Take the lines from the one containing "The height and" through the final line below and restate them exactly. Omit the pictures.
Segment Start: INFORMATION GIVEN
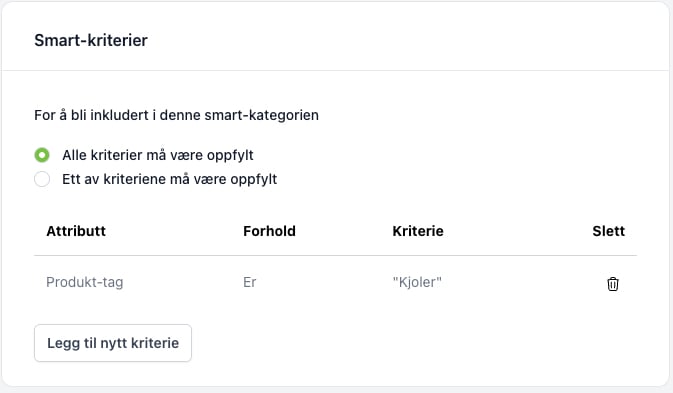
Task: Select the green radio circle for Alle kriterier
Action: [x=42, y=155]
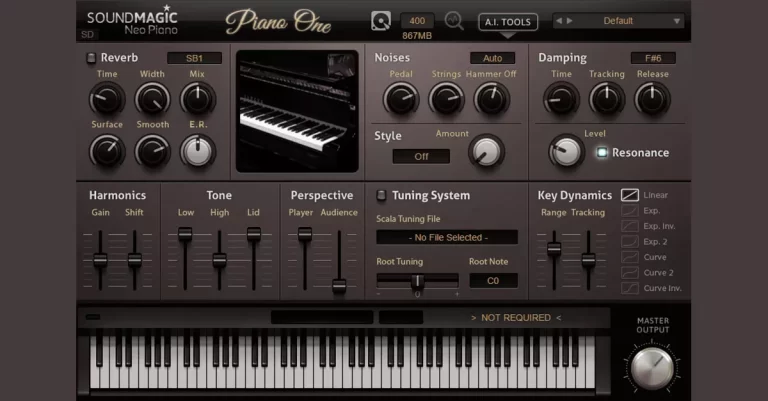Image resolution: width=768 pixels, height=401 pixels.
Task: Open the Noises Auto mode selector
Action: (x=492, y=58)
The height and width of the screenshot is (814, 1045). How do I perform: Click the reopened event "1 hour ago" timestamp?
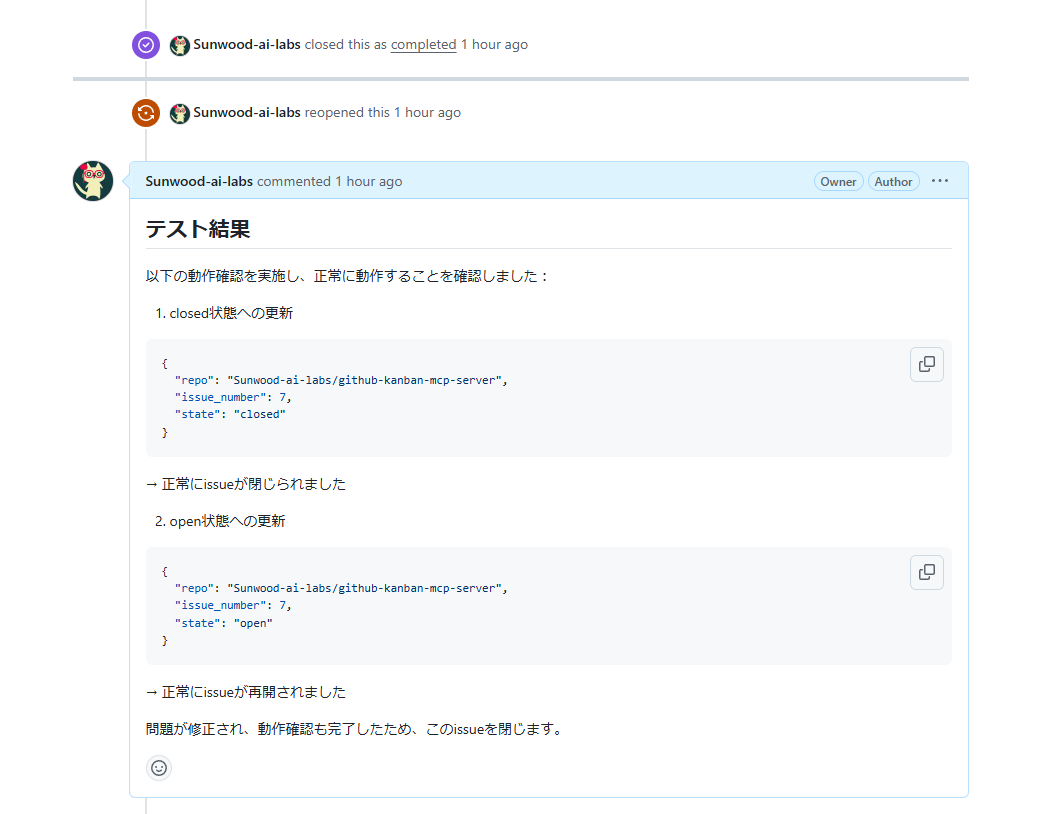427,113
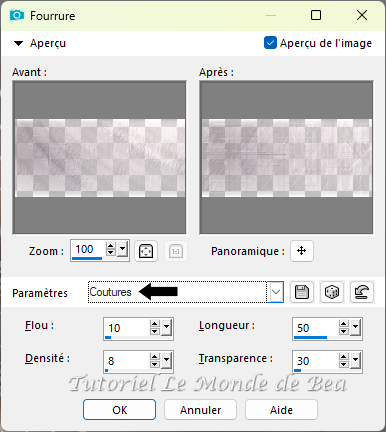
Segment End: INFORMATION GIVEN
RESULT FOR THIS EXERCISE:
The height and width of the screenshot is (814, 1045). How do I perform: Click the reopened event "1 hour ago" timestamp?
427,113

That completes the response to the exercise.